Balance doesn’t come as easy to a robot as it does to famous soccer player Cristiano Ronaldo. UT professors Michael Mauk and Peter Stone are solving this inequality with computers and cerebellums.
Mauk and Stone are in two very different departments — neuroscience and computer science, respectively — but collaborate on projects to bring these fields together. Right now, they are working on bringing the cerebellum, the part of the brain that directs coordination, to Stone’s robot soccer team.
The two met when Mauk, the chair of the neuroscience department, first moved to UT-Austin. They realized both of their labs focus on learning and intelligence.
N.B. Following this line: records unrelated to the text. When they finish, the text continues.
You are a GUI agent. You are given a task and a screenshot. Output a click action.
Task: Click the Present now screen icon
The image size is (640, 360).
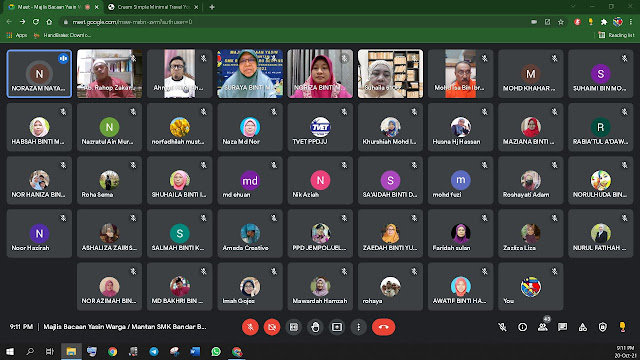pos(337,327)
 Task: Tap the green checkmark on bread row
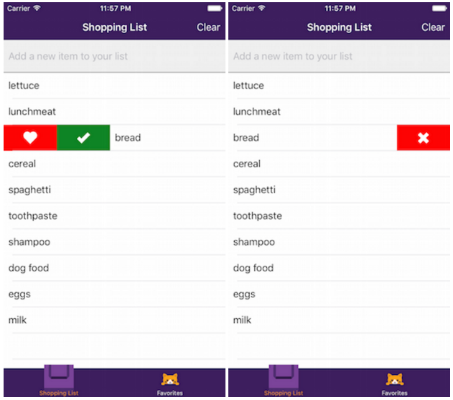click(x=83, y=138)
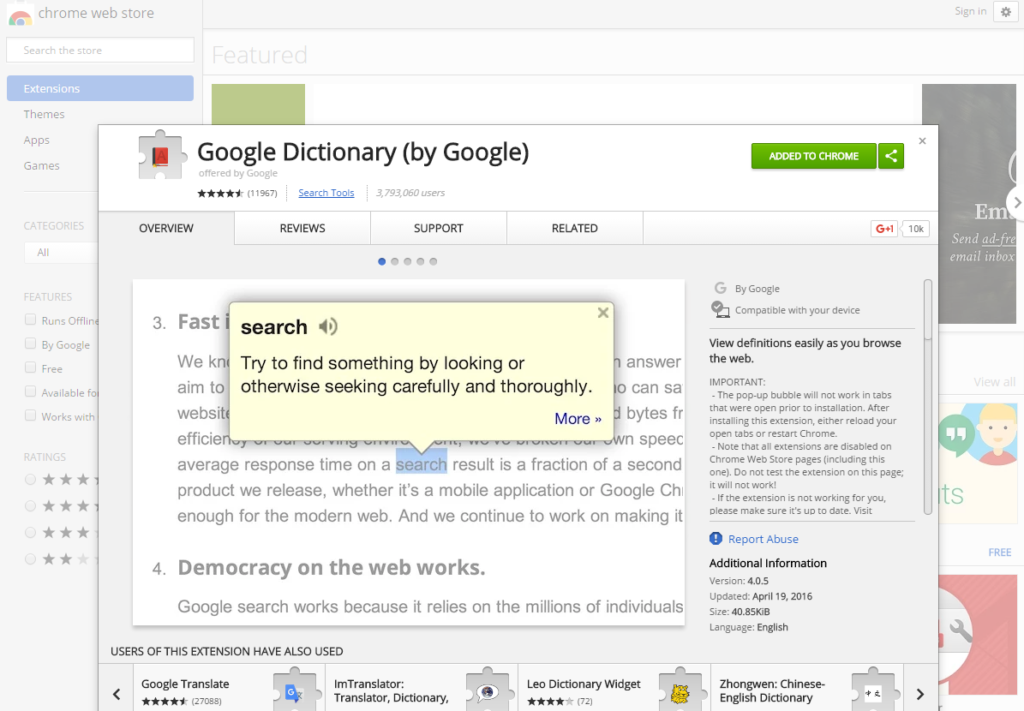Enable the Runs Offline filter
Screen dimensions: 1024x711
pyautogui.click(x=29, y=320)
“We are doing many of the same things,” Stone said. “He’s just trying to simulate how the human brain works, and I’m trying to figure out how to get computers to do many of the same tasks the human brain does.”
According to Mauk, the cerebellum predicts where the body should move next. It takes inputs from the brain and the environment to carry out motor functions, such as reaching for a cup of coffee. It also helps correct and learn from mistakes, such as knocking the coffee cup over.
“It’s been known for a long time that the cerebellum learns, and we know that when it doesn’t work, we have trouble with coordination,” Mauk said. “We do experiments trying to ask how those two fit together.”
Mauk bridges the gap between lab experimentation and computation. His lab does experiments involving brains and behavior, while simultaneously modeling the results with math and computer simulations.
“We are trying to understand the cerebellum well enough to model one in a computer,” Mauk said. “That’s when I’m done, and I can go fishing.”
The idea of intelligence expands beyond the human brain.
Stone, a professor in the department of computer science, focuses on artificial intelligence, or AI. His overall research goal is to create autonomous agents — including robots, software programs and autonomous cars.
One of his most famous projects is his robot soccer team, UT Austin Villa. Stone chose soccer because he played the sport, and soccer offers real-world interpersonal situations for robots. There is an international community around robot soccer — teams from over 31 countries competed in RoboCup 2015, a world cup for robotic soccer.
“I figured if I was going to spend long hours in front of a screen trying to get my Ph.D., it might as well be in something I love,” Stone said. “Soccer is the perfect testbed task for artificial intelligence planning because you have a set of teammates and a set of adversaries.”
The two scientists draw insights from each other’s work. Stone wondered if the learning ability of a working cerebellum model could help improve the learning in his machine learning algorithms. Mauk also hoped Stone’s algorithms could help him improve his model.
Their collaborative work has resulted in two publications and aims to make computers. The two professors have even more planned for the future.
Their goal is to get the cerebellum simulation that Mauk’s lab is working on into Stone’s robot soccer team. This could help the robots with a component crucial to dominating competition on the soccer field: balance.
“One of our goals is to help their robots balance, which is something the cerebellum does for us: helps us not fall down by predicting there’s about to be a problem and anticipating a solution instead of just reacting,” Mauk said. “For example, his robots fall down a lot when they collide with each other, and what we do, because of our cerebellum, is lean into the collision so we can keep our balance.”
According to Stone, making a robot soccer team that can anticipate balance correctly, just like a human does, is a step toward more sophisticated, intelligent technology.
“In the world of robot soccer, the long-term goal is to have humanoid robots that can beat the best real world cup soccer team on a real soccer field by 2050,” Stone said.
Maybe one day, Ronaldo will meet his match.